* Stored records
:::::
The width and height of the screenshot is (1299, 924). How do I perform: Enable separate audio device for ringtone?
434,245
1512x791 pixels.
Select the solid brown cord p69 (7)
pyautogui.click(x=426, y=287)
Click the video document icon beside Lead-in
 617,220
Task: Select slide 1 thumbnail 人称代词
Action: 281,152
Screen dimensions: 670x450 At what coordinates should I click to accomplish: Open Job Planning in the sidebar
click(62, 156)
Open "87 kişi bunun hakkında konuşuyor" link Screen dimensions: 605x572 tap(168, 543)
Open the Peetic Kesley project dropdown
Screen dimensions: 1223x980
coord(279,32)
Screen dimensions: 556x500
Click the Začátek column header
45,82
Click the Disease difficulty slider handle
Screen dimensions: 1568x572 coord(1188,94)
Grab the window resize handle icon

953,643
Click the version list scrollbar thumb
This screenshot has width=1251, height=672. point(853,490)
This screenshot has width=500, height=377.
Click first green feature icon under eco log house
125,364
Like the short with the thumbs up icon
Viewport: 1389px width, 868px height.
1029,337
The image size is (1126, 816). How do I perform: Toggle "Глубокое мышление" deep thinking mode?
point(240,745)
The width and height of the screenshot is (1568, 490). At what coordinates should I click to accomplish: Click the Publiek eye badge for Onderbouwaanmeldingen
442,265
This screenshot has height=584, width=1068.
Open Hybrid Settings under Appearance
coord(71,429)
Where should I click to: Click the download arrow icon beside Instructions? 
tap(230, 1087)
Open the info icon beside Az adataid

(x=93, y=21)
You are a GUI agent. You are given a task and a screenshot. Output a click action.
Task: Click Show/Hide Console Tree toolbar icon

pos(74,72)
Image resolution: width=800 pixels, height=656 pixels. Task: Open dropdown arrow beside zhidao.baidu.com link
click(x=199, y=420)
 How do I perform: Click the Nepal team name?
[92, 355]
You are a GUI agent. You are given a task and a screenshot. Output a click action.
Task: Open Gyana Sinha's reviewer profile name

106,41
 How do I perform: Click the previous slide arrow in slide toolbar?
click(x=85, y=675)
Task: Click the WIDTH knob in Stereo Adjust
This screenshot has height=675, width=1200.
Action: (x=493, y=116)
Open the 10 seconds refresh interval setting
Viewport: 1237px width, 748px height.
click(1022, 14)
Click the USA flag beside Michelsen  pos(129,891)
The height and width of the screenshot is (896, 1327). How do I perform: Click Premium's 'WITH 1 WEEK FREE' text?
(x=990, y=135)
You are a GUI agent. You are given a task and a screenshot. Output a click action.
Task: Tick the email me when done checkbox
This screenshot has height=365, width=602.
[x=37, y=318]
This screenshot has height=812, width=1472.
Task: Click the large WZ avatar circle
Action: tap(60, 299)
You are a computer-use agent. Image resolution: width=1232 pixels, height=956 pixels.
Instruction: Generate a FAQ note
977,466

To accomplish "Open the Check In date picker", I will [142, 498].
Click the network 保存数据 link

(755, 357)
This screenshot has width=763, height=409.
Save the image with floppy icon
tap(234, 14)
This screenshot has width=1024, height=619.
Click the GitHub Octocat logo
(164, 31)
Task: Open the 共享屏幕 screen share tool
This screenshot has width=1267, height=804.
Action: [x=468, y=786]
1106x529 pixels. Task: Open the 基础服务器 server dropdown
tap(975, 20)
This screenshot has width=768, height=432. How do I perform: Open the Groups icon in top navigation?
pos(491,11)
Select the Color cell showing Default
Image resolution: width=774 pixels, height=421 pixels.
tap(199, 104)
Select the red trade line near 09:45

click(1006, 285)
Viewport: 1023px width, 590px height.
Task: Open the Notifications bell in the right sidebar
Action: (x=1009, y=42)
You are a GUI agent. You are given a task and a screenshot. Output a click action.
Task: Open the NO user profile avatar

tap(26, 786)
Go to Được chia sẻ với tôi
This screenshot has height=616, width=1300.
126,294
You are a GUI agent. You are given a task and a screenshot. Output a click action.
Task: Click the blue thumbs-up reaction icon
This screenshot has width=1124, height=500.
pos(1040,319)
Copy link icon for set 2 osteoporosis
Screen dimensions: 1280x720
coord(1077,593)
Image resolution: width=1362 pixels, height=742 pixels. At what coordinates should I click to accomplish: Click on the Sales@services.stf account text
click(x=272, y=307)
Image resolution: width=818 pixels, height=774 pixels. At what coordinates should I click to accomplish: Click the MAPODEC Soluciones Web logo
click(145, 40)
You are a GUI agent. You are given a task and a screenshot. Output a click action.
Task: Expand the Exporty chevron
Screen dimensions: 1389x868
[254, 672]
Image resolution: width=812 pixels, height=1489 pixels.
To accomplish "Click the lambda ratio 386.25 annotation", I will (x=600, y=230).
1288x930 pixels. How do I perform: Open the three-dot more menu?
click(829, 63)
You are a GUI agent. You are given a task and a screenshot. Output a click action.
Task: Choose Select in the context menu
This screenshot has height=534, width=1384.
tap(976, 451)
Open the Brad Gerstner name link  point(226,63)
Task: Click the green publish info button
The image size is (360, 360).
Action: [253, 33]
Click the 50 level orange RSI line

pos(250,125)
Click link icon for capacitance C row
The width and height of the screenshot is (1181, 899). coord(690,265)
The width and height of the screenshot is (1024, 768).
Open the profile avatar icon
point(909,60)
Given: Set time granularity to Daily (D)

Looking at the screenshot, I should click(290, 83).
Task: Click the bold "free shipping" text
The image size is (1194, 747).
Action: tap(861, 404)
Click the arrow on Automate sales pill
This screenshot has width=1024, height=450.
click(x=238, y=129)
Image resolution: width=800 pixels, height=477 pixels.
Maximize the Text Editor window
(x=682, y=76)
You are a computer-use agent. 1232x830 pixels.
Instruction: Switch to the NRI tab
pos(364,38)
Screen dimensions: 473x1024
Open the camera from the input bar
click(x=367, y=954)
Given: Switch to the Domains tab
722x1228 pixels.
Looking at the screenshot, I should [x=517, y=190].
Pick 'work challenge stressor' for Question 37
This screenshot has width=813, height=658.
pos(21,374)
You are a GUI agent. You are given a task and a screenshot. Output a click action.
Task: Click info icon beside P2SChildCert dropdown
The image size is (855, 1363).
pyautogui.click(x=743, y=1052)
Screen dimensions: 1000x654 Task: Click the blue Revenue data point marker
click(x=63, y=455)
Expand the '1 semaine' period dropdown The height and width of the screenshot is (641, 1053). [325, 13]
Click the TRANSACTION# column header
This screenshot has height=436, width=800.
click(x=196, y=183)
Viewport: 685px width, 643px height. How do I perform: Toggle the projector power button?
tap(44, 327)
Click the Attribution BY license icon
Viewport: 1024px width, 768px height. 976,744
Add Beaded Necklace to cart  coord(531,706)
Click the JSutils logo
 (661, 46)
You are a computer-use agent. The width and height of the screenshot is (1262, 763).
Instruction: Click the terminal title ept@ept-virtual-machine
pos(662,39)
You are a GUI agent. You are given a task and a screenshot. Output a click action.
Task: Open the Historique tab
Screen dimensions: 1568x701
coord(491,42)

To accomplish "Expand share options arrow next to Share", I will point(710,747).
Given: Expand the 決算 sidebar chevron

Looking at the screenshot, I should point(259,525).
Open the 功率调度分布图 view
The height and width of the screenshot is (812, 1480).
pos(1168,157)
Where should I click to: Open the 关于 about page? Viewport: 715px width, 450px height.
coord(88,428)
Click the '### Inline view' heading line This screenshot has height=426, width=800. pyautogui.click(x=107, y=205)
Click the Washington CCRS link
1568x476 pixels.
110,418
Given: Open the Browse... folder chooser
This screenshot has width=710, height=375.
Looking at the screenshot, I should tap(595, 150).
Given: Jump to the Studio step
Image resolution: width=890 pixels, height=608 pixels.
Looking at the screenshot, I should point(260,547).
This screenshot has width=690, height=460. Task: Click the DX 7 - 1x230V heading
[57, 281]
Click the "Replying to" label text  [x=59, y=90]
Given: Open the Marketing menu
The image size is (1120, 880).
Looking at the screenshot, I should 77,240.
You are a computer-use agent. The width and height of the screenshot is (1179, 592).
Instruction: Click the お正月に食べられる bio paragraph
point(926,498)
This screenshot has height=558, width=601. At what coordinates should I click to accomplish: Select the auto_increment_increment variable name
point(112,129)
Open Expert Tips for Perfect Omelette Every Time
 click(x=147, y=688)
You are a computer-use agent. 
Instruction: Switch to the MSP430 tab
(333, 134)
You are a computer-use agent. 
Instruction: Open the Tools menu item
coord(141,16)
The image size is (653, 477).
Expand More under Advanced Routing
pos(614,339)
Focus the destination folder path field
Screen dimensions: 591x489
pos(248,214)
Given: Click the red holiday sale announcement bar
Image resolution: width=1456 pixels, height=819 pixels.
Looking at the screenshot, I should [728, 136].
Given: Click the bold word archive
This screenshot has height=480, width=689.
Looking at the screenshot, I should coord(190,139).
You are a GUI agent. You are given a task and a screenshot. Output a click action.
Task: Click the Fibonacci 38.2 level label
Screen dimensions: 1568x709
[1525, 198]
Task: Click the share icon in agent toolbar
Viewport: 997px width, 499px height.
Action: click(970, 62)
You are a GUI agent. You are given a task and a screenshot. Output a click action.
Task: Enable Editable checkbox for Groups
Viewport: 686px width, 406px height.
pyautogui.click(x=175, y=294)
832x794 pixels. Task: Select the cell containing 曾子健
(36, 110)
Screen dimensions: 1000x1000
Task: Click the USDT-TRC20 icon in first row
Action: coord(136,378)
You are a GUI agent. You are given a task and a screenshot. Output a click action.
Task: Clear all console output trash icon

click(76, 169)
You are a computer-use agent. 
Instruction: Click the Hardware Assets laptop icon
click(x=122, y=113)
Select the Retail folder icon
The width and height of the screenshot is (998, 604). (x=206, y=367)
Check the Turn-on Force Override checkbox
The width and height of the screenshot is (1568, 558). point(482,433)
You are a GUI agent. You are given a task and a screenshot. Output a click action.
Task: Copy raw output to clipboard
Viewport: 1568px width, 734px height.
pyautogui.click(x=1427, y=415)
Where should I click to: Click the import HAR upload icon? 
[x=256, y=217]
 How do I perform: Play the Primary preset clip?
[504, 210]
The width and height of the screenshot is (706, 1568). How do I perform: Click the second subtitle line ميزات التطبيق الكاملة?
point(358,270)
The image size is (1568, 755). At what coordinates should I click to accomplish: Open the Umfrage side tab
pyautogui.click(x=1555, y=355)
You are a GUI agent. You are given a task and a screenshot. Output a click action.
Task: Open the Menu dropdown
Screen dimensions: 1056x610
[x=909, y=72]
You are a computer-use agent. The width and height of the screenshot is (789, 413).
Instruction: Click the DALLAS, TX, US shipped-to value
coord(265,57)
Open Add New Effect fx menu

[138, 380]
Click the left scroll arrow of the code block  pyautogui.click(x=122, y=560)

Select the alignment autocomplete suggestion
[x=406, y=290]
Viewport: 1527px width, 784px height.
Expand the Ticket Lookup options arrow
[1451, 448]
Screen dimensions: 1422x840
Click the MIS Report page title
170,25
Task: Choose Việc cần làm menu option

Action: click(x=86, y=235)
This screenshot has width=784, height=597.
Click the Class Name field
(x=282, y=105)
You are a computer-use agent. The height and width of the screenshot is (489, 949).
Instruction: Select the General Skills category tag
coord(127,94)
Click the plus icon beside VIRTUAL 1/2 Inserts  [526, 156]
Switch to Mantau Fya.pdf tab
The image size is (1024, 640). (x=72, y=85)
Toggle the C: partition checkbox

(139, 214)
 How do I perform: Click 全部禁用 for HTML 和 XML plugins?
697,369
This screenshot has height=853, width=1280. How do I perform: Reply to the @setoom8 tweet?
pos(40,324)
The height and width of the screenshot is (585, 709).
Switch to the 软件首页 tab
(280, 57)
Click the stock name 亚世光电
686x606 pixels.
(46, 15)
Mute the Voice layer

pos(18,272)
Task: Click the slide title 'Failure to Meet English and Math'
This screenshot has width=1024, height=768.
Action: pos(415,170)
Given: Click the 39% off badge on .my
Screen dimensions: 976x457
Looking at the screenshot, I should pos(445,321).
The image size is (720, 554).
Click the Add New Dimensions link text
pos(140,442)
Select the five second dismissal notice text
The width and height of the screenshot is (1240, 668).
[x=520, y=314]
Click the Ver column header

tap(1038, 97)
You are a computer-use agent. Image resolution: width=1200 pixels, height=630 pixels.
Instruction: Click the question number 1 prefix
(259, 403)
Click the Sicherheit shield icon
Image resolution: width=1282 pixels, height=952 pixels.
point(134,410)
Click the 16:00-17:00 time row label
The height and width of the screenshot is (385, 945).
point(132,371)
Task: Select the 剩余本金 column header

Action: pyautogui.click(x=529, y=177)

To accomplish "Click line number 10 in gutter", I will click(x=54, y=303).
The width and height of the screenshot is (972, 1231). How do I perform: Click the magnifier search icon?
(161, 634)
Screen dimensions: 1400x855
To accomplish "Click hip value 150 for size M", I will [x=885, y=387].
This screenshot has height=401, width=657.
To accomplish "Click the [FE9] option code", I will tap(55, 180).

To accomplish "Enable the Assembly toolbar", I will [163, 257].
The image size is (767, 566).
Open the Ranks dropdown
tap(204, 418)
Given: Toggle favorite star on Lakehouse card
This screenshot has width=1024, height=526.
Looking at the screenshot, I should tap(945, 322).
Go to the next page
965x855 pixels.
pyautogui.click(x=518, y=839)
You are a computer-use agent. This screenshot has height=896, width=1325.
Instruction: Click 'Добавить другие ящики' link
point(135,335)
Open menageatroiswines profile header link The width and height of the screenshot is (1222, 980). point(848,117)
:::::
* Task
Identify each line in the entries with the word "label" and copy it.

* Answer to this exercise
Click the "Replying to" label text  [x=59, y=90]
Task: Click the Fibonacci 38.2 level label
Click the 16:00-17:00 time row label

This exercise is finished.